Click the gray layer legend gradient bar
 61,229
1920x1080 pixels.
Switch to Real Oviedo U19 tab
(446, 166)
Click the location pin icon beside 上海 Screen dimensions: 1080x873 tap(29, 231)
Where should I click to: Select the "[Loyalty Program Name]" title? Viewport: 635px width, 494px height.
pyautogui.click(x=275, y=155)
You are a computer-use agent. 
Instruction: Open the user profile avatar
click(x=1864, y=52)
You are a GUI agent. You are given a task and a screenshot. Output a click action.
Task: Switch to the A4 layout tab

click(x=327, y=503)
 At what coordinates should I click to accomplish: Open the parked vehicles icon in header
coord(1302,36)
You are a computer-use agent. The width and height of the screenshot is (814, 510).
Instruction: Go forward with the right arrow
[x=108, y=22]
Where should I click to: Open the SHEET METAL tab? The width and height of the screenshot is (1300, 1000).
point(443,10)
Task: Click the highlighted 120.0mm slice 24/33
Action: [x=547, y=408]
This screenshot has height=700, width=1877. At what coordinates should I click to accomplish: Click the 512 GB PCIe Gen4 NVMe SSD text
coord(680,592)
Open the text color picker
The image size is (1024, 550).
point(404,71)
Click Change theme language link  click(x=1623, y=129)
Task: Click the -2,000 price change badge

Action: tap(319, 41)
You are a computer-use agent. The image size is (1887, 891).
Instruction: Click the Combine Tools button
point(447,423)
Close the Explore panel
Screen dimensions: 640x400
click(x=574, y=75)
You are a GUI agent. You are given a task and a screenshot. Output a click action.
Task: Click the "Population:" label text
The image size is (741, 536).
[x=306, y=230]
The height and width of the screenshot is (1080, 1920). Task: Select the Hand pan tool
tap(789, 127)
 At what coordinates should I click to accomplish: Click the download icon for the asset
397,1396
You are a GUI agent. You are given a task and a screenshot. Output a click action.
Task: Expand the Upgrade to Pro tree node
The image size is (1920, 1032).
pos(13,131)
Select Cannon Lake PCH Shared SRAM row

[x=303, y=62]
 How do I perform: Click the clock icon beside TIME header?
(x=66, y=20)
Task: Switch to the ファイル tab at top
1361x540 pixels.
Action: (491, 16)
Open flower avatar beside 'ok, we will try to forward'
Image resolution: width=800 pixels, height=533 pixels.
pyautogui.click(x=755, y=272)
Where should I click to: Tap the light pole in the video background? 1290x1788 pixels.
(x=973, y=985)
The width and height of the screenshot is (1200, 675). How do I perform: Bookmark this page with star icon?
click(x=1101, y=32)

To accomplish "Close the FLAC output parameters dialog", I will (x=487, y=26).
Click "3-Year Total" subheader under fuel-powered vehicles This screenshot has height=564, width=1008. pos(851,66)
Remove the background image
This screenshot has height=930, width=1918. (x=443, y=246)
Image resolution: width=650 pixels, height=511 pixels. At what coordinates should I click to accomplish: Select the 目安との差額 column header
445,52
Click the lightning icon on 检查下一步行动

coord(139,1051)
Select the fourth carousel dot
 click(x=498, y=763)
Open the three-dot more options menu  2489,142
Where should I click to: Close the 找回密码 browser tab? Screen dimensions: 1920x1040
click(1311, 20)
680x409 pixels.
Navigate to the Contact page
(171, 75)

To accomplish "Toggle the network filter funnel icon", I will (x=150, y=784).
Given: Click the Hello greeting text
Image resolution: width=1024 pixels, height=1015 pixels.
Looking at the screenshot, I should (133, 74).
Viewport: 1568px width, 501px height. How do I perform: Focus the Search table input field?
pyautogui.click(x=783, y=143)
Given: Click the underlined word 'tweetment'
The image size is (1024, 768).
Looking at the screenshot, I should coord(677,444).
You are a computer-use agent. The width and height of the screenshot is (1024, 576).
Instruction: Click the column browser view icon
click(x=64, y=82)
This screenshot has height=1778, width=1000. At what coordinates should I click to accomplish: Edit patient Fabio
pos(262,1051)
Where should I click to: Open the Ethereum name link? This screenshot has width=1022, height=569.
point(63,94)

# Task description
Can you copy out, unchanged, the material from the line containing "At what coordinates should I click to accomplish: Open" through the line containing "[x=306, y=230]", including both of those lines?

# The solution
 At what coordinates should I click to accomplish: Open the parked vehicles icon in header
coord(1302,36)
You are a computer-use agent. The width and height of the screenshot is (814, 510).
Instruction: Go forward with the right arrow
[x=108, y=22]
Where should I click to: Open the SHEET METAL tab? The width and height of the screenshot is (1300, 1000).
point(443,10)
Task: Click the highlighted 120.0mm slice 24/33
Action: [x=547, y=408]
This screenshot has height=700, width=1877. At what coordinates should I click to accomplish: Click the 512 GB PCIe Gen4 NVMe SSD text
coord(680,592)
Open the text color picker
The image size is (1024, 550).
point(404,71)
Click Change theme language link  click(x=1623, y=129)
Task: Click the -2,000 price change badge

Action: tap(319, 41)
You are a computer-use agent. The image size is (1887, 891).
Instruction: Click the Combine Tools button
point(447,423)
Close the Explore panel
Screen dimensions: 640x400
click(x=574, y=75)
You are a GUI agent. You are given a task and a screenshot. Output a click action.
Task: Click the "Population:" label text
The image size is (741, 536).
[x=306, y=230]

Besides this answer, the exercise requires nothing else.